Orthogonal flows on inlines and display transformation
------------------------------------------------------

   <fantasai> https://github.com/w3c/csswg-drafts/issues/1212
   koji: Can we discuss bz's issue?
   koji: When WM is different from parents, the spec says it
         blockifies.
   koji: bz is saying that "blockifies" can't compute containing
         block before layout.
   koji: It says "parent element", should be "parent box", but parent
         box isn't well-defined.
   dbaron: Historically containing block depends on styles, but this
           is trying to make styles depend on containing block.

   fantasai: We can change it to parent box, that's defined in
             Display.
   fantasai: Only important case is when display is inline.
   fantasai: If any parent of an inline, which is also an inline, has
             a different WM, it will have become an inline-block,
             which makes it the containing block.
   fantasai: An inline can't have a different WM from its containing
             block anyway, it becomes an inline-block.
   fantasai: The difference between parent box and parent element is
             only really relevant for display:contents afaict.
   fantasai: You look "past" a display:contents.
   fantasai: There are other cases where this clause doesn't apply
             anyway..
   fantasai: I'm in the process of trying to figure out the wording
             with bz, but I think we can just change to "parent box"
             as long as people are okay with walking up
             display:contents.
   dbaron: You can come up with a new term that is "parent element,
           walking thru display:contents".
   fantasai: That's just "parent box", no?
   dbaron: Box tree isn't defined yet.
   [fantasai and tabatkins bicker over whether it's sufficiently
       defined]
   koji: [provides some example that I missed]
   fantasai: I think I can fix this over lunch.

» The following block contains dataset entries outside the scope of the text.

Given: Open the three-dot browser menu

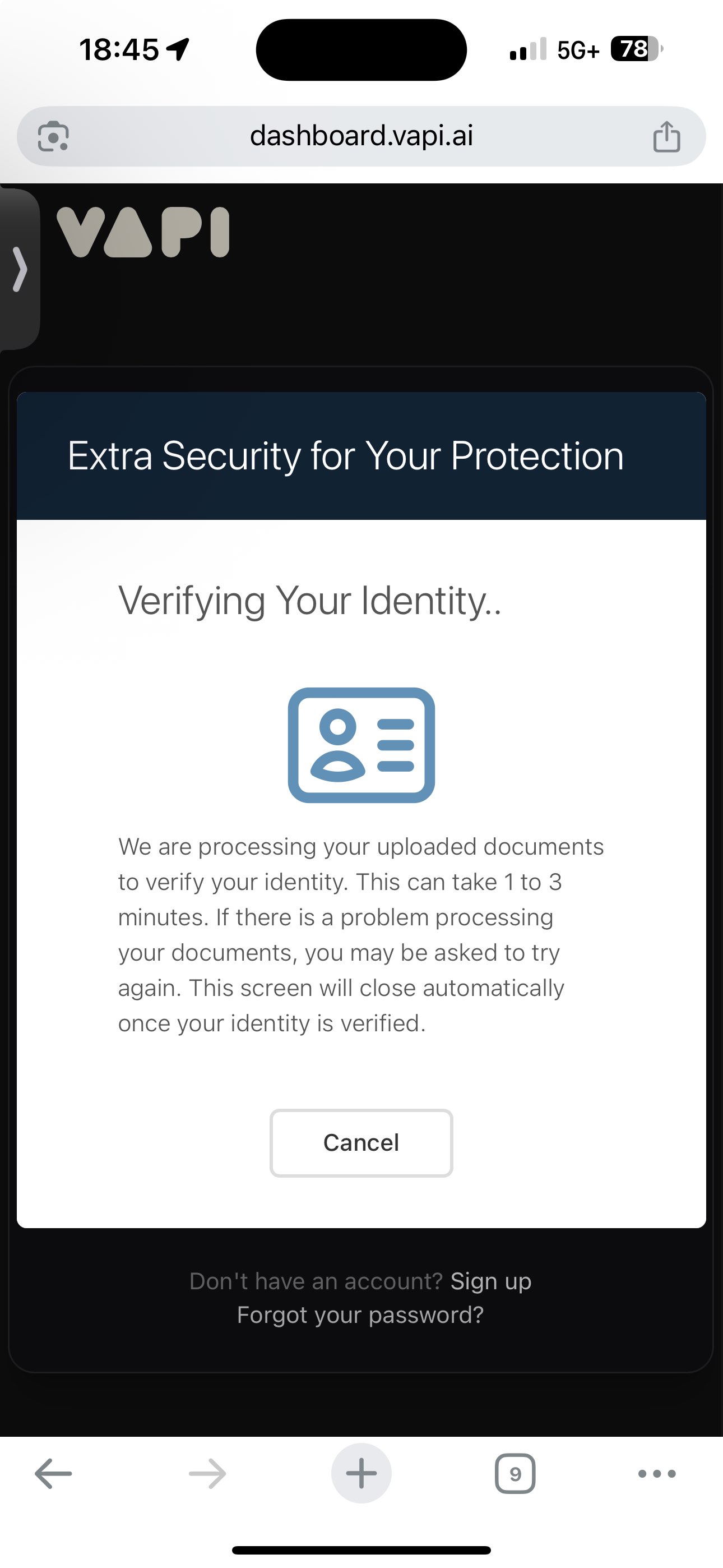Looking at the screenshot, I should coord(657,1474).
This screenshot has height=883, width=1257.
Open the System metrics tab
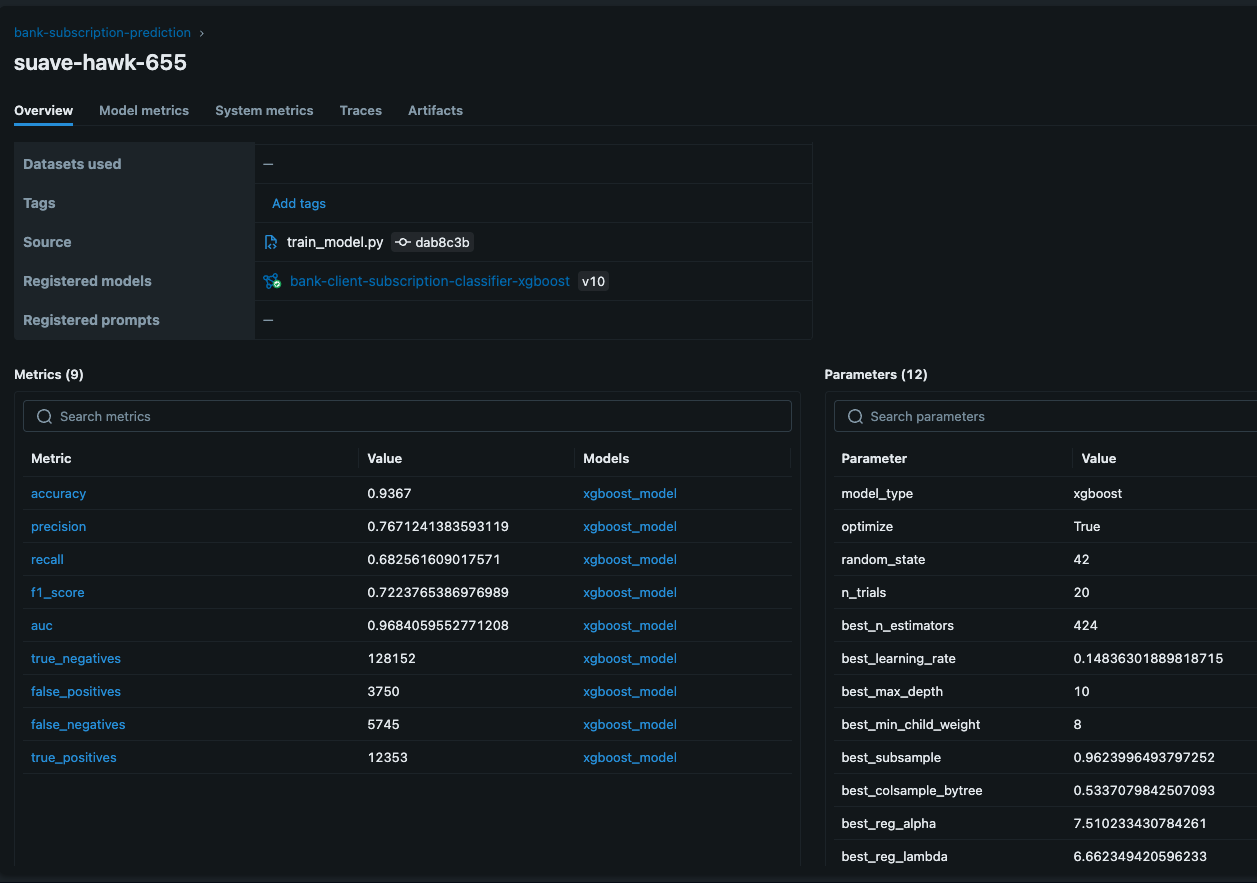tap(264, 110)
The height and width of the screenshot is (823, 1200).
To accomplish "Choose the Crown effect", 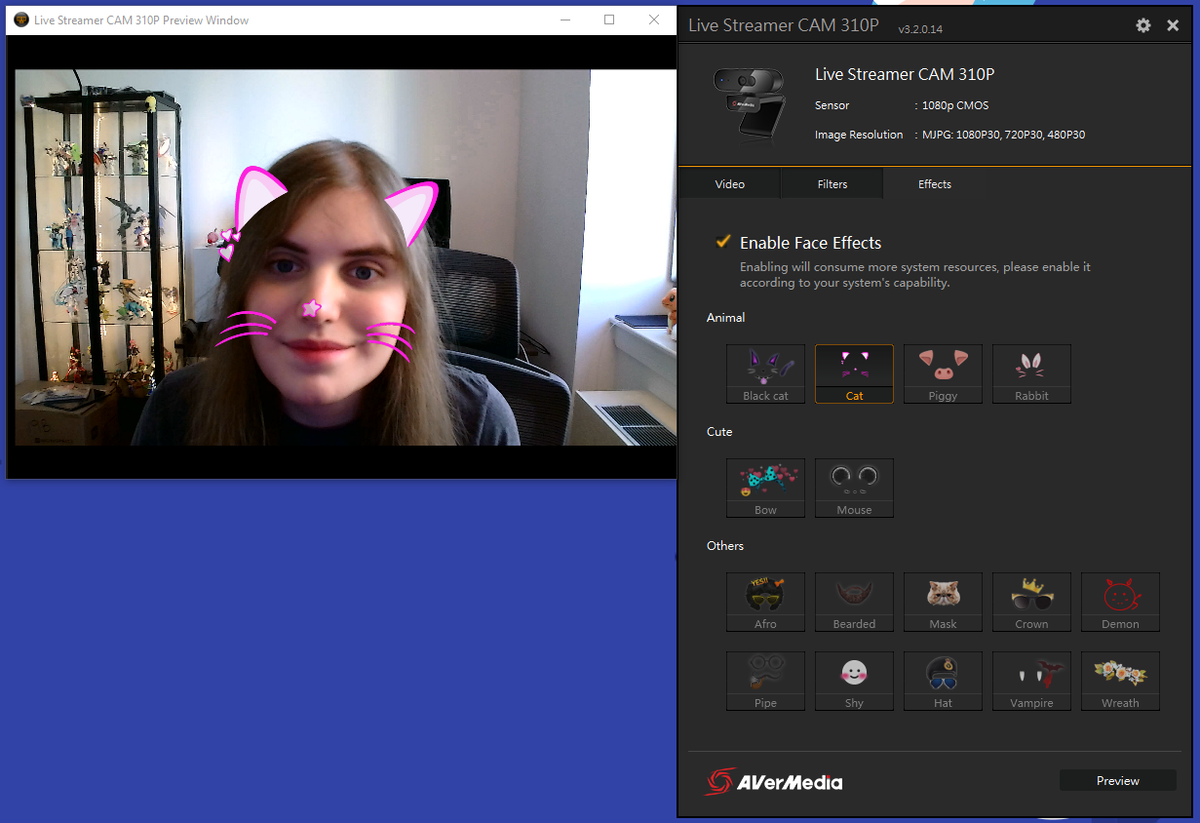I will point(1031,602).
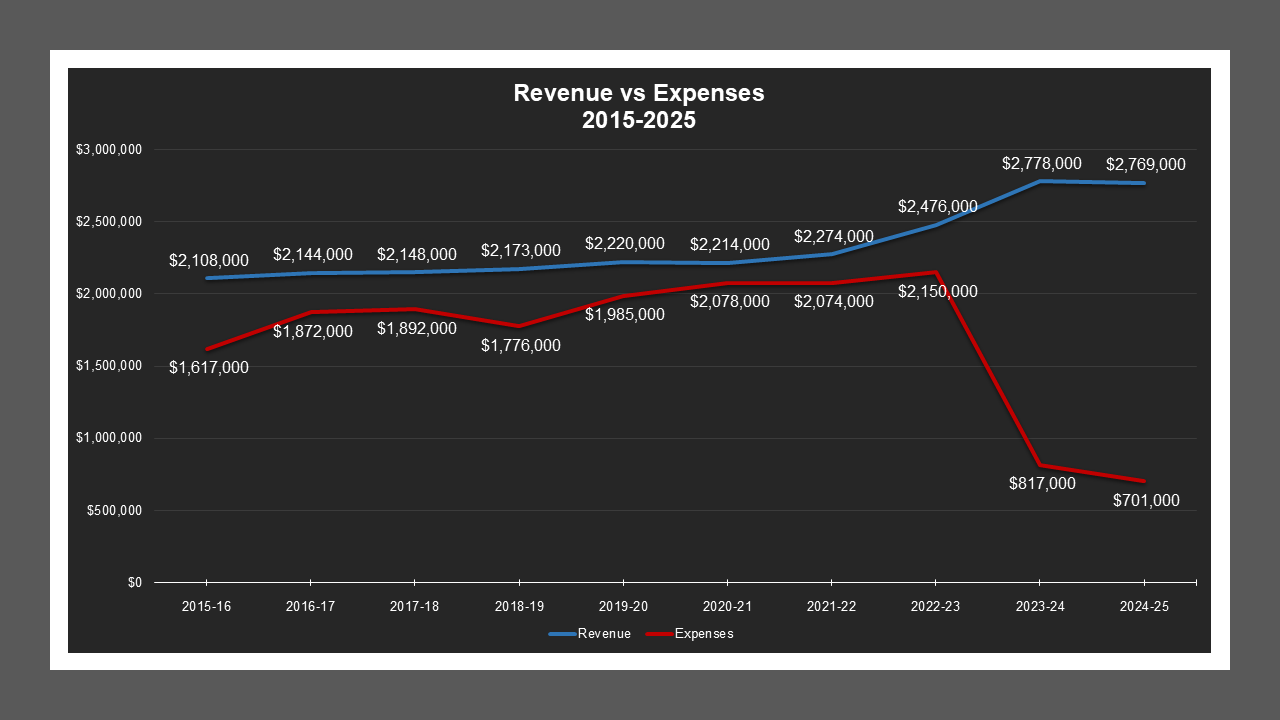Click the $2,108,000 revenue data label
Screen dimensions: 1280x720
click(x=208, y=260)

   Florian: So we're looking for "parent element, but walk up
            display:contents".
   koji: So should we define this in WM?
   fantasai: It's in Display; if it doesn't quite exist yet, I'll
             define it.
   Florian: So it sounds like we agree on behavior, if not on
            terminology. Can we resolve to that?
   Rossen: Sounds like nothing to change in WM?
   fantasai: There's a mention of "containing block" that needs to
             change to the new thing.
   koji: So proposal is to change "containing block" to "parent box",
         and define that.
   Florian: And we can define "parent box" without needing the whole
            box tree.
   TabAtkins: "Closest ancestor element that generates a principle
              box."

   RESOLVED: Change "containing block" to "parent box", and define
             that.

   <tantek> that's a normative change right?

Publication
-----------

   koji: So with the last open issue resolved, I wonder from the last
         discussion if we're fine to resolve to publish or what.
   tantek: Didn't we just make a normative change?
   astearns: We need to make the update, get bz's approval, *then* we
             can ask for PR.
   Florian: Do we have to cycle CRs since it's a normative change?
   tantek: Technically, yes.
   tantek: Any excess features to drop?
   fantasai: We already did.
   Rossen: So we can resolve to republish CR with that change?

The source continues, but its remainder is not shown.